--- SUPPLIED RECORDS ---
_____

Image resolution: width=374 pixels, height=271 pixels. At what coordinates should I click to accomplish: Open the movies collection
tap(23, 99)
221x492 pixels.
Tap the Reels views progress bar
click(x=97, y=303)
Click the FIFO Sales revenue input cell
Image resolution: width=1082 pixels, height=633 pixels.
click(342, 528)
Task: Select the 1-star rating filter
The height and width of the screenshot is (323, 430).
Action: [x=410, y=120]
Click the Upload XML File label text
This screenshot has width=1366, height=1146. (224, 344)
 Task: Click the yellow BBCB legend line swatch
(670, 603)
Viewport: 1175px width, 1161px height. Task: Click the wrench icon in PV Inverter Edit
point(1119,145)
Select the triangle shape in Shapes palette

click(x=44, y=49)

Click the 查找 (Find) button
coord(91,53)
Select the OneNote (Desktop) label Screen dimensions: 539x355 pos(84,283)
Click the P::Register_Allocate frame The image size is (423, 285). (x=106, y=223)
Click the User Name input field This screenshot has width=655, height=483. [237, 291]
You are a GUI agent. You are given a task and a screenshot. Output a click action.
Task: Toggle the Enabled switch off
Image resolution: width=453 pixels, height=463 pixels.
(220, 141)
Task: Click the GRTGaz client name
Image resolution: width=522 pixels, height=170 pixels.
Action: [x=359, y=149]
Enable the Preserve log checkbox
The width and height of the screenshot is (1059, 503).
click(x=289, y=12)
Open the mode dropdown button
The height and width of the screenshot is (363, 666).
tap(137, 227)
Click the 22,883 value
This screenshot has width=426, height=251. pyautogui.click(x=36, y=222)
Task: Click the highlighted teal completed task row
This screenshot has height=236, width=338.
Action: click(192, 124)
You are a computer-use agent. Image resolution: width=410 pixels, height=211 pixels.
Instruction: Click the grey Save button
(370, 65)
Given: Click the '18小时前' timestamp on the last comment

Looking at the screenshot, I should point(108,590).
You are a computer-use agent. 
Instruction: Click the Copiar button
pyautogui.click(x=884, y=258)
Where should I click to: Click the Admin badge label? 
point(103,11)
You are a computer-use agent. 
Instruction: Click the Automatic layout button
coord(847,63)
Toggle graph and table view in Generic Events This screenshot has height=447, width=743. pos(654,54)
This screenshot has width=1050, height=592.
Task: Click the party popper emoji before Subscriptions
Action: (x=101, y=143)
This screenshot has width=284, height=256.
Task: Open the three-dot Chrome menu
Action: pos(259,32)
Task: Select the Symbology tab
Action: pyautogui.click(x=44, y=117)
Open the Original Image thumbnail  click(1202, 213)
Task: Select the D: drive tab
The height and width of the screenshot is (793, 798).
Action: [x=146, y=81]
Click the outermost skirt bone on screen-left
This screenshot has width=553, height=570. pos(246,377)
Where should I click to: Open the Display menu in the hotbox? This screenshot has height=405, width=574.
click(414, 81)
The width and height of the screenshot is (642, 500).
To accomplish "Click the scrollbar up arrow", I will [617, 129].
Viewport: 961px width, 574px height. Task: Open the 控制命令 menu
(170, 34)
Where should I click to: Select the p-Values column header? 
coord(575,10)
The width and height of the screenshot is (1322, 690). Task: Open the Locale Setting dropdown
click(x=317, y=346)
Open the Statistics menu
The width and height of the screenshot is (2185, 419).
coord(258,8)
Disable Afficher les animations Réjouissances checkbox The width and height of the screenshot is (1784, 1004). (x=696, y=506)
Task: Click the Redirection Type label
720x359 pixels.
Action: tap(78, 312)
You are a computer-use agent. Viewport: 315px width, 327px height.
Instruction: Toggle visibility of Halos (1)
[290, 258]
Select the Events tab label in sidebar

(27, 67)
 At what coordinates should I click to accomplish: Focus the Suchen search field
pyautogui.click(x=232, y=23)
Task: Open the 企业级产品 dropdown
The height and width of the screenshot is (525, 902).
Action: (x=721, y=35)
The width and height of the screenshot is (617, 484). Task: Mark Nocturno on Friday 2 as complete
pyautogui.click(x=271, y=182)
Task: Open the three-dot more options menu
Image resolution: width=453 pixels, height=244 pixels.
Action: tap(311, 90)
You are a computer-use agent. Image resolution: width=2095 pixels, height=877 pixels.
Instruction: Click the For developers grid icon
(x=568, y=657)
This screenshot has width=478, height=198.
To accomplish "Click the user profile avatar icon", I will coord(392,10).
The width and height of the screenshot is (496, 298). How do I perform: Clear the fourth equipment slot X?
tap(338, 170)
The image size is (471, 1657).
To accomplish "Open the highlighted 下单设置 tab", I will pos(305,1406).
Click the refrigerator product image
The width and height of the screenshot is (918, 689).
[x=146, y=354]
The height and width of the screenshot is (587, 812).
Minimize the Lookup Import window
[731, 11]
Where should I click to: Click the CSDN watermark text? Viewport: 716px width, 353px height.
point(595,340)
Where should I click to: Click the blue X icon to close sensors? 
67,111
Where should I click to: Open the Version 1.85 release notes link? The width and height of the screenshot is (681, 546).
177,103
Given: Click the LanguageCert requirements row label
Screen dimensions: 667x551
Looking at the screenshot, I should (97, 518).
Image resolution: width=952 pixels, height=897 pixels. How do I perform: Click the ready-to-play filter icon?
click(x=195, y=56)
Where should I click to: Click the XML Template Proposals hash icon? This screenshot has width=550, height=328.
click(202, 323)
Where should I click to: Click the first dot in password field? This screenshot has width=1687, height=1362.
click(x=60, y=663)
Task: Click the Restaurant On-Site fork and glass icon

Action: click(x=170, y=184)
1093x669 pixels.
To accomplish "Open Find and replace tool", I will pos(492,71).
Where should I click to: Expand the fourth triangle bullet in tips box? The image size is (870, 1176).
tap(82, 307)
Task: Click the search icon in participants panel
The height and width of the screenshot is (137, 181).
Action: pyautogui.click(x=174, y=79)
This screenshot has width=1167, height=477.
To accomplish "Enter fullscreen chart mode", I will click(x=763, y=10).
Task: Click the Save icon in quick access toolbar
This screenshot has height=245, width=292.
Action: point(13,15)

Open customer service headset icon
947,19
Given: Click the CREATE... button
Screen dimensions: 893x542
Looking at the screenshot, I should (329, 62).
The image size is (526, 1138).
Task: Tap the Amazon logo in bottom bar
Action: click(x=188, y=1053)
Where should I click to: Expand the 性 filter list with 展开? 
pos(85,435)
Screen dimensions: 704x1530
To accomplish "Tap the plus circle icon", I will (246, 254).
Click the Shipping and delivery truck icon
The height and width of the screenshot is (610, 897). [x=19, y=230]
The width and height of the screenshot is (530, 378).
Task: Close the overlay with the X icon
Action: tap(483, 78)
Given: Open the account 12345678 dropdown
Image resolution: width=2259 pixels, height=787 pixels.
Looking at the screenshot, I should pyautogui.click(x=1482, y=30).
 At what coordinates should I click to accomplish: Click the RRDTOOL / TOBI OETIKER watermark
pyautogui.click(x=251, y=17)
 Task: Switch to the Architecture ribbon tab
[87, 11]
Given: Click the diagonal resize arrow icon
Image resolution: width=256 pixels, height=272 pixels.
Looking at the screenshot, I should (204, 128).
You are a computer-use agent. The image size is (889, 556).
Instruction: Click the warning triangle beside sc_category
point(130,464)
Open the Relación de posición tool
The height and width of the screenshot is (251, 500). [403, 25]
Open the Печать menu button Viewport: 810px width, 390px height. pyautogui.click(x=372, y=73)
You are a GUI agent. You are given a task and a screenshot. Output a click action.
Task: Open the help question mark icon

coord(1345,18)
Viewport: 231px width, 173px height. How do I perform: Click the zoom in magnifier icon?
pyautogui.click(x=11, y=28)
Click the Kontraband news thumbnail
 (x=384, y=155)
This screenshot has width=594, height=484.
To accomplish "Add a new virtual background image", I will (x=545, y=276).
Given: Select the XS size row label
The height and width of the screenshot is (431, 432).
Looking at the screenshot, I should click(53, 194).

_____

Copy out the records in full, matching every line character for character.

Image resolution: width=374 pixels, height=271 pixels. At what coordinates should I click to accomplish: Open the movies collection
tap(23, 99)
221x492 pixels.
Tap the Reels views progress bar
click(x=97, y=303)
Click the FIFO Sales revenue input cell
Image resolution: width=1082 pixels, height=633 pixels.
click(342, 528)
Task: Select the 1-star rating filter
The height and width of the screenshot is (323, 430).
Action: [x=410, y=120]
Click the Upload XML File label text
This screenshot has width=1366, height=1146. (224, 344)
 Task: Click the yellow BBCB legend line swatch
(670, 603)
Viewport: 1175px width, 1161px height. Task: Click the wrench icon in PV Inverter Edit
point(1119,145)
Select the triangle shape in Shapes palette

click(x=44, y=49)

Click the 查找 (Find) button
coord(91,53)
Select the OneNote (Desktop) label Screen dimensions: 539x355 pos(84,283)
Click the P::Register_Allocate frame The image size is (423, 285). (x=106, y=223)
Click the User Name input field This screenshot has width=655, height=483. [237, 291]
You are a GUI agent. You are given a task and a screenshot. Output a click action.
Task: Toggle the Enabled switch off
Image resolution: width=453 pixels, height=463 pixels.
(220, 141)
Task: Click the GRTGaz client name
Image resolution: width=522 pixels, height=170 pixels.
Action: [x=359, y=149]
Enable the Preserve log checkbox
The width and height of the screenshot is (1059, 503).
click(x=289, y=12)
Open the mode dropdown button
The height and width of the screenshot is (363, 666).
tap(137, 227)
Click the 22,883 value
This screenshot has width=426, height=251. pyautogui.click(x=36, y=222)
Task: Click the highlighted teal completed task row
This screenshot has height=236, width=338.
Action: click(192, 124)
You are a computer-use agent. Image resolution: width=410 pixels, height=211 pixels.
Instruction: Click the grey Save button
(370, 65)
Given: Click the '18小时前' timestamp on the last comment

Looking at the screenshot, I should point(108,590).
You are a computer-use agent. 
Instruction: Click the Copiar button
pyautogui.click(x=884, y=258)
Where should I click to: Click the Admin badge label? 
point(103,11)
You are a computer-use agent. 
Instruction: Click the Automatic layout button
coord(847,63)
Toggle graph and table view in Generic Events This screenshot has height=447, width=743. pos(654,54)
This screenshot has width=1050, height=592.
Task: Click the party popper emoji before Subscriptions
Action: (x=101, y=143)
This screenshot has width=284, height=256.
Task: Open the three-dot Chrome menu
Action: pos(259,32)
Task: Select the Symbology tab
Action: pyautogui.click(x=44, y=117)
Open the Original Image thumbnail  click(1202, 213)
Task: Select the D: drive tab
The height and width of the screenshot is (793, 798).
Action: [x=146, y=81]
Click the outermost skirt bone on screen-left
This screenshot has width=553, height=570. pos(246,377)
Where should I click to: Open the Display menu in the hotbox? This screenshot has height=405, width=574.
click(414, 81)
The width and height of the screenshot is (642, 500).
To accomplish "Click the scrollbar up arrow", I will [617, 129].
Viewport: 961px width, 574px height. Task: Open the 控制命令 menu
(170, 34)
Where should I click to: Select the p-Values column header? 
coord(575,10)
The width and height of the screenshot is (1322, 690). Task: Open the Locale Setting dropdown
click(x=317, y=346)
Open the Statistics menu
The width and height of the screenshot is (2185, 419).
coord(258,8)
Disable Afficher les animations Réjouissances checkbox The width and height of the screenshot is (1784, 1004). (x=696, y=506)
Task: Click the Redirection Type label
720x359 pixels.
Action: tap(78, 312)
You are a computer-use agent. Viewport: 315px width, 327px height.
Instruction: Toggle visibility of Halos (1)
[290, 258]
Select the Events tab label in sidebar

(27, 67)
 At what coordinates should I click to accomplish: Focus the Suchen search field
pyautogui.click(x=232, y=23)
Task: Open the 企业级产品 dropdown
The height and width of the screenshot is (525, 902).
Action: (x=721, y=35)
The width and height of the screenshot is (617, 484). Task: Mark Nocturno on Friday 2 as complete
pyautogui.click(x=271, y=182)
Task: Open the three-dot more options menu
Image resolution: width=453 pixels, height=244 pixels.
Action: tap(311, 90)
You are a computer-use agent. Image resolution: width=2095 pixels, height=877 pixels.
Instruction: Click the For developers grid icon
(x=568, y=657)
This screenshot has width=478, height=198.
To accomplish "Click the user profile avatar icon", I will coord(392,10).
The width and height of the screenshot is (496, 298). How do I perform: Clear the fourth equipment slot X?
tap(338, 170)
The image size is (471, 1657).
To accomplish "Open the highlighted 下单设置 tab", I will pos(305,1406).
Click the refrigerator product image
The width and height of the screenshot is (918, 689).
[x=146, y=354]
The height and width of the screenshot is (587, 812).
Minimize the Lookup Import window
[731, 11]
Where should I click to: Click the CSDN watermark text? Viewport: 716px width, 353px height.
point(595,340)
Where should I click to: Click the blue X icon to close sensors? 
67,111
Where should I click to: Open the Version 1.85 release notes link? The width and height of the screenshot is (681, 546).
177,103
Given: Click the LanguageCert requirements row label
Screen dimensions: 667x551
Looking at the screenshot, I should (97, 518).
Image resolution: width=952 pixels, height=897 pixels. How do I perform: Click the ready-to-play filter icon?
click(x=195, y=56)
Where should I click to: Click the XML Template Proposals hash icon? This screenshot has width=550, height=328.
click(202, 323)
Where should I click to: Click the first dot in password field? This screenshot has width=1687, height=1362.
click(x=60, y=663)
Task: Click the Restaurant On-Site fork and glass icon

Action: click(x=170, y=184)
1093x669 pixels.
To accomplish "Open Find and replace tool", I will pos(492,71).
Where should I click to: Expand the fourth triangle bullet in tips box? The image size is (870, 1176).
tap(82, 307)
Task: Click the search icon in participants panel
The height and width of the screenshot is (137, 181).
Action: pyautogui.click(x=174, y=79)
This screenshot has width=1167, height=477.
To accomplish "Enter fullscreen chart mode", I will click(x=763, y=10).
Task: Click the Save icon in quick access toolbar
This screenshot has height=245, width=292.
Action: point(13,15)

Open customer service headset icon
947,19
Given: Click the CREATE... button
Screen dimensions: 893x542
Looking at the screenshot, I should (329, 62).
The image size is (526, 1138).
Task: Tap the Amazon logo in bottom bar
Action: click(x=188, y=1053)
Where should I click to: Expand the 性 filter list with 展开? 
pos(85,435)
Screen dimensions: 704x1530
To accomplish "Tap the plus circle icon", I will (246, 254).
Click the Shipping and delivery truck icon
The height and width of the screenshot is (610, 897). [x=19, y=230]
The width and height of the screenshot is (530, 378).
Task: Close the overlay with the X icon
Action: tap(483, 78)
Given: Open the account 12345678 dropdown
Image resolution: width=2259 pixels, height=787 pixels.
Looking at the screenshot, I should pyautogui.click(x=1482, y=30).
 At what coordinates should I click to accomplish: Click the RRDTOOL / TOBI OETIKER watermark
pyautogui.click(x=251, y=17)
 Task: Switch to the Architecture ribbon tab
[87, 11]
Given: Click the diagonal resize arrow icon
Image resolution: width=256 pixels, height=272 pixels.
Looking at the screenshot, I should (204, 128).
You are a computer-use agent. The image size is (889, 556).
Instruction: Click the warning triangle beside sc_category
point(130,464)
Open the Relación de posición tool
The height and width of the screenshot is (251, 500). [403, 25]
Open the Печать menu button Viewport: 810px width, 390px height. pyautogui.click(x=372, y=73)
You are a GUI agent. You are given a task and a screenshot. Output a click action.
Task: Open the help question mark icon

coord(1345,18)
Viewport: 231px width, 173px height. How do I perform: Click the zoom in magnifier icon?
pyautogui.click(x=11, y=28)
Click the Kontraband news thumbnail
 (x=384, y=155)
This screenshot has width=594, height=484.
To accomplish "Add a new virtual background image", I will (x=545, y=276).
Given: Select the XS size row label
The height and width of the screenshot is (431, 432).
Looking at the screenshot, I should click(53, 194).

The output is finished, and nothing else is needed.